My sister (bm) is driving me nuts… *rant*

posted 1 year ago in Bridesmaids
Post # 16
Member
410 posts
Helper bee

My guess is she’s overwhelmed by the idea of being a bridesmaid and is acting out because of it. Let her not go dress shopping on Saturday and let her take a break from wedding stuff for awhile. 

Post # 17
Member
11 posts
Newbee

As someone with an autistic sister, I felt I should respond here. Personally, I would never have my sister as a Bridesmaid or Best Man, but that has not swayed my advice. My advice would be to ask her directly if she would prefer a different role or to just be in attendance. If you would not allow another Bridesmaid or Best Man to dictate what they wear, do not allow her to. You would be doing her no favor and I do agree that it is your day and you should have some say.

Post # 18
Member
1857 posts
Buzzing bee
  • Wedding: April 2018

Gosh sister bridesmaids huh! I can relate. She either wears the dress or you don’t have her. You’re already being flexible. 

Post # 19
Member
481 posts
Helper bee
  • Wedding: July 2019 - Southampton, UK

Considering she has nothing against dresses in general, and has worn them before, I don’t think you’re being harsh. If she wants to be a bridesmaid, she has to wear a long, gold dress. Period. If she prefers not to, perhaps she would rather just be a guest?

Post # 20
Member
1372 posts
Bumble bee

I wouldn’t give in on this one either, Bee. I agree with PP that she has the choice of matching the other bridesmaids or the groomsmen–no odd man out. 

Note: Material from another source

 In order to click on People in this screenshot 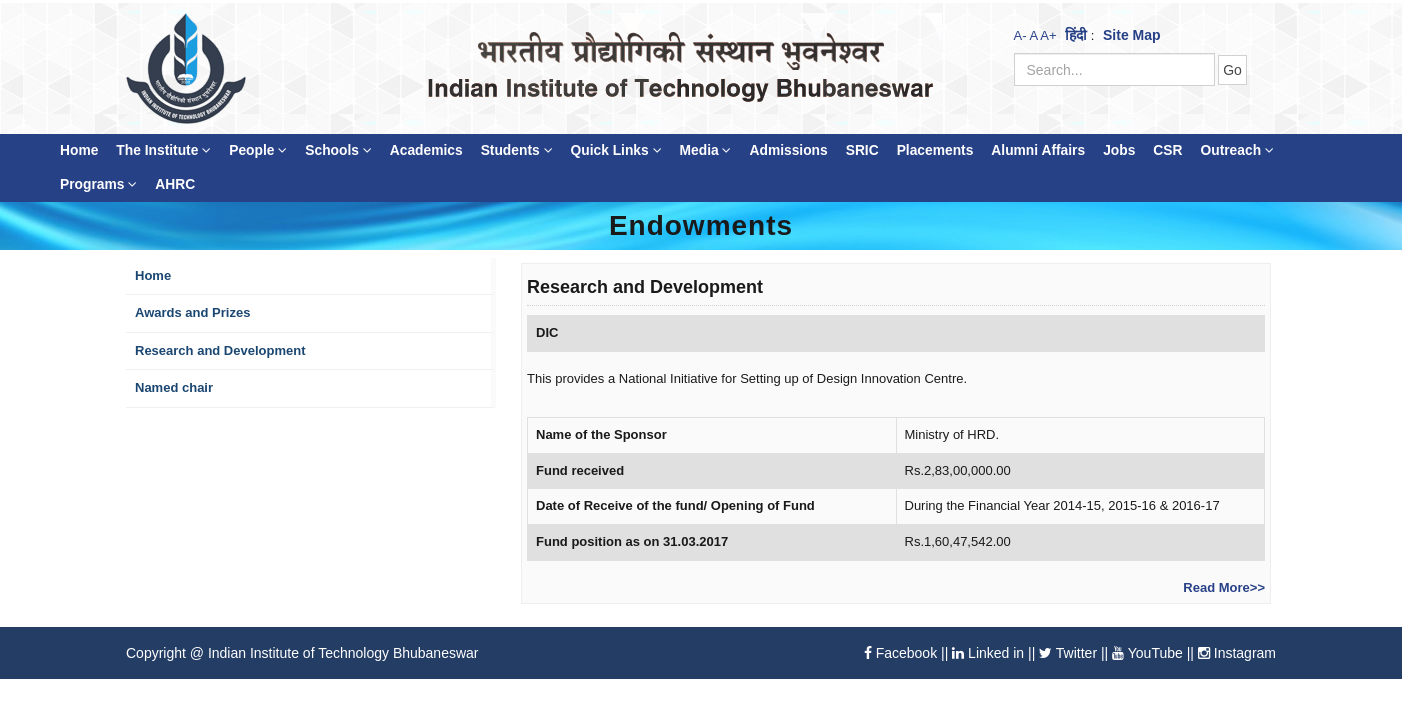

On the other hand, you’ve said a few times that you wish or expect her to basically just understand that this is your day (I agree that it IS your day) and go along with things, but maybe her inability to do so is a function of her autism? I don’t know obviously. I know you say it’s mild, but I doubt YOU even know the ways in which it manifests in her responses to events (she may not either), so at least cut her some slack there: she may not be able to fully FEEL that this should be about you and not her. 

So I’d sit down with her calmly and one-on-one, lay out her options, and let her know that it’s terrific if she’d rather just come as a guest. 

Post # 21
Member
3897 posts
Honey bee

You’re not being harsh, this kind of behavior is so selfish and your sister’s autism excuses nothing. It sounds like she is used to being coddled. A little push-back is long overdue. There is no reason to accommodate her ridiculous demands.